QUOTED PASSAGE below:
Humanization of JAA-F11, a Highly Specific Anti-Thomsen-Friedenreich Pancarcinoma Antibody and InVitro Efficacy Analysis

Citation:

Tati S, Fisk JC, Abdullah J, Karacosta L, Chrisikos T, Philbin P, Morey S, Ghazal D, Zazala F, Jessee J, et al. Humanization of JAA-F11, a Highly Specific Anti-Thomsen-Friedenreich Pancarcinoma Antibody and InVitro Efficacy Analysis. Neoplasia. 2017;19 (9) :716-733.

Date Published:

2017 Sep

Abstract:

JAA-F11 is a highly specific mouse monoclonal to the Thomsen-Friedenreich Antigen (TF-Ag) which is an alpha-O-linked disaccharide antigen on the surface of ~80% of human carcinomas, including breast, lung, colon, bladder, ovarian, and prostate cancers, and is cryptic on normal cells. JAA-F11 has potential, when humanized, for cancer immunotherapy for multiple cancer types. Humanization of JAA-F11, was performed utilizing complementarity determining regions grafting on a homology framework. The objective herein is to test the specificity, affinity and biology efficacy of the humanized JAA-F11 (hJAA-F11). Using a 609 target glycan array, 2 hJAA-F11 constructs were shown to have excellent chemical specificity, binding only to TF-Ag alpha-linked structures and not to TF-Ag beta-linked structures. The relative affinity of these hJAA-F11 constructs for TF-Ag was improved over the mouse antibody, while T20 scoring predicted low clinical immunogenicity. The hJAA-F11 constructs produced antibody-dependent cellular cytotoxicity in breast and lung tumor lines shown to express TF-Ag by flow cytometry. Internalization of hJAA-F11 into cancer cells was also shown using a surface binding ELISA and confirmed by immunofluorescence microscopy. Both the naked hJAA-F11 and a maytansine-conjugated antibody (hJAA-F11-DM1) suppressed in vivo tumor progression in a human breast cancer xenograft model in SCID mice. Together, our results support the conclusion that the humanized antibody to the TF-Ag has potential as an adjunct therapy, either directly or as part of an antibody drug conjugate, to treat breast cancer, including triple negative breast cancer which currently has no targeted therapy, as well as lung cancer.
End of QUOTED PASSAGE.
## WORK INSTRUCTION
According to the abstract, what fraction of human carcinomas carry the Thomsen-Friedenreich Antigen on their surface? The material that follows has no connection to the abstract above.
LISTED ENTRIES below:
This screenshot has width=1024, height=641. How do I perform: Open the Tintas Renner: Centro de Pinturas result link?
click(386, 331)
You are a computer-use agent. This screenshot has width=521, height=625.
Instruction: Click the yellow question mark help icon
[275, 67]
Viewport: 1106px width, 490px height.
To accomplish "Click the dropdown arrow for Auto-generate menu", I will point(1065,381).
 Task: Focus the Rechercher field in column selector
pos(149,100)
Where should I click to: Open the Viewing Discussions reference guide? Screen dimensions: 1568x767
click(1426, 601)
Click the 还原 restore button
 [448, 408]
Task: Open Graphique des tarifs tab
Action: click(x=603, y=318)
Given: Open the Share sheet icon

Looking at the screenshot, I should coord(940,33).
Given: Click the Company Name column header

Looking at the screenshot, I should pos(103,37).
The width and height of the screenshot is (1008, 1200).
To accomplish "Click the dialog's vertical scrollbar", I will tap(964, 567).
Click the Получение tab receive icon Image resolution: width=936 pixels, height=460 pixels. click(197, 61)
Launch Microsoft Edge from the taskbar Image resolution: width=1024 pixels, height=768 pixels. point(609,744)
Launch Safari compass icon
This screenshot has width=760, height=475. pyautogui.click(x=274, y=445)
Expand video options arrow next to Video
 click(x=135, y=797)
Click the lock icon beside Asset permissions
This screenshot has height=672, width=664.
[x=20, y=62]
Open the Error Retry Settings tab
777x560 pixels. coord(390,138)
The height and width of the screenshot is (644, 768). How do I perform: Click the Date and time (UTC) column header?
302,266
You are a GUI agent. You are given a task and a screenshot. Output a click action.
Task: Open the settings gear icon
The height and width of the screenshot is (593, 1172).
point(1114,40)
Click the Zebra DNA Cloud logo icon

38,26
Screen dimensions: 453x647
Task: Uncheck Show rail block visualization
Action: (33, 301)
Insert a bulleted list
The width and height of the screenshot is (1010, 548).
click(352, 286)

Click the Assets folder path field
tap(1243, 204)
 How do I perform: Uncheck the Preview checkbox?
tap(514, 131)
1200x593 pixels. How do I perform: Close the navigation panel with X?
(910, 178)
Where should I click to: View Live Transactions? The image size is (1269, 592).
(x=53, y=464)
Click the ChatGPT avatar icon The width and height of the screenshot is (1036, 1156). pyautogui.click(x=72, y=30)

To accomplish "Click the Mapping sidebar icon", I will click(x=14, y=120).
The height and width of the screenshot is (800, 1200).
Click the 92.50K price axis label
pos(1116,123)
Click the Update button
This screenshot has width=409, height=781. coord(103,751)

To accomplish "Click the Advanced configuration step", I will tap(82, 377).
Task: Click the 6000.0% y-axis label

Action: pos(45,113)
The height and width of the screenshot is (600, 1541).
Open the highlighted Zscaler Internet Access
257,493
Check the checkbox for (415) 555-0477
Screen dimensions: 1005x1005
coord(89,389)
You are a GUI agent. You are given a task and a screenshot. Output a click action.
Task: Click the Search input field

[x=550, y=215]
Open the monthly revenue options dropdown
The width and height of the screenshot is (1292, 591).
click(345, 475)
End of LISTED ENTRIES.
## ANSWER TO THE EXERCISE
About 80% of human carcinomas carry it on their surface.